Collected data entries

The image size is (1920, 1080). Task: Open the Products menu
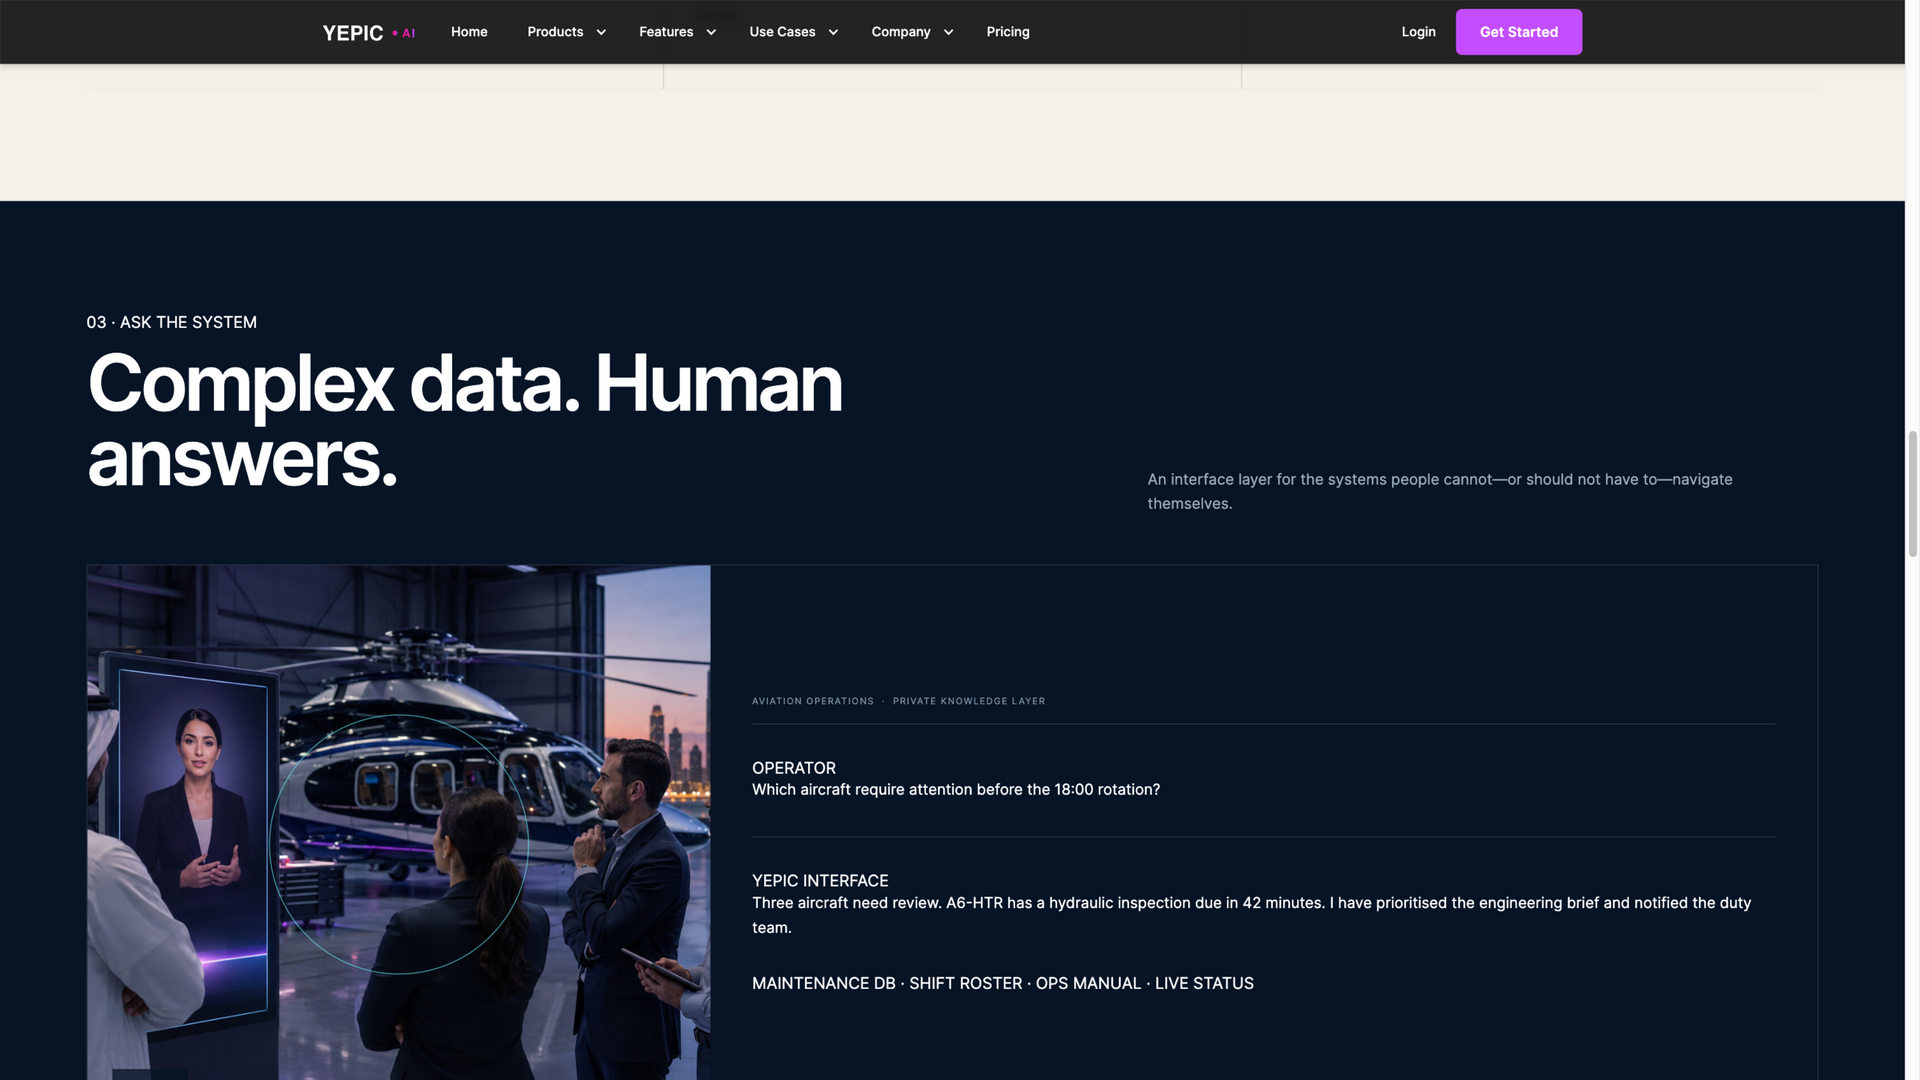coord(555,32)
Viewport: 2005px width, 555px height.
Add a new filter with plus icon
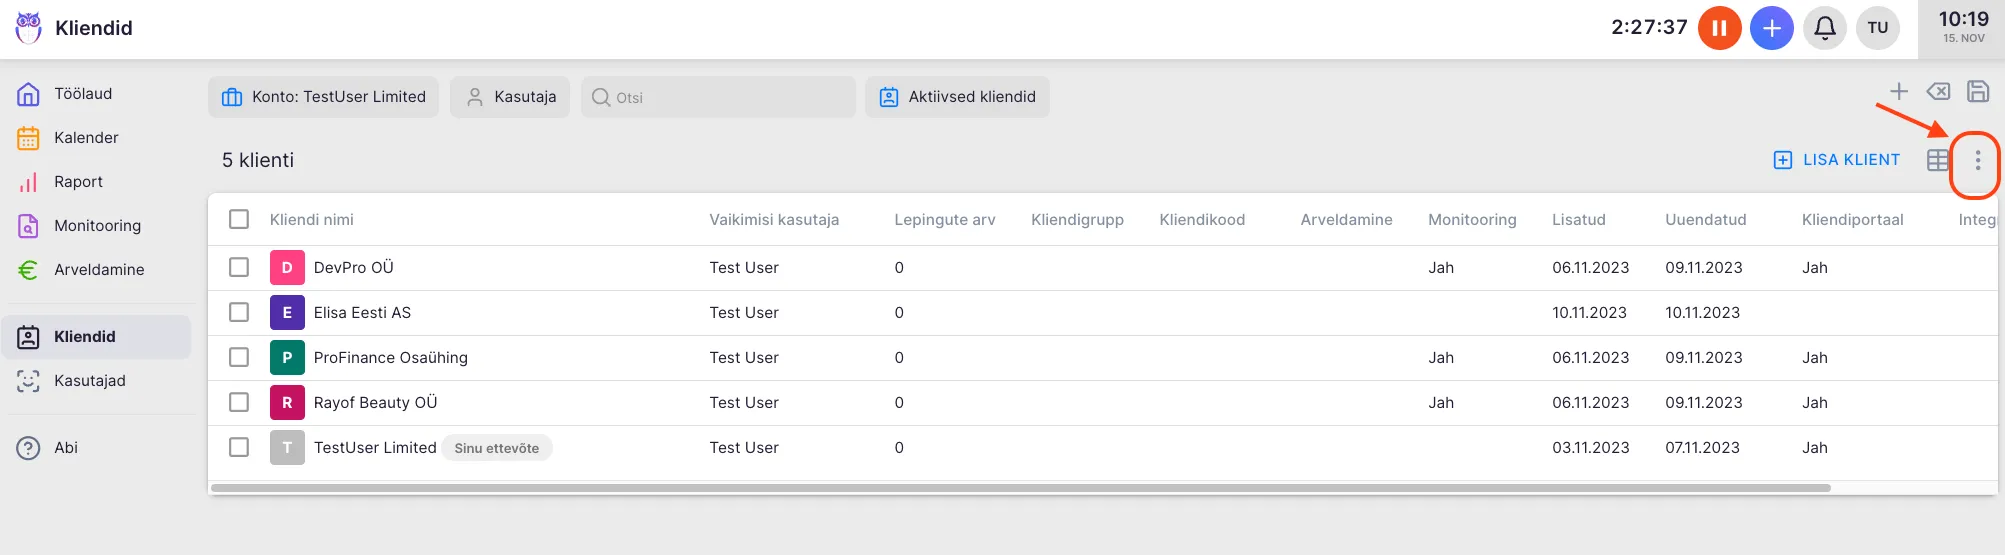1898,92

Activity – Using the records above, copy exactly and only the lines from the line with "Viewport: 2005px width, 555px height." through the end, both included; leave every picture out.

Written response –
Viewport: 2005px width, 555px height.
Add a new filter with plus icon
1898,92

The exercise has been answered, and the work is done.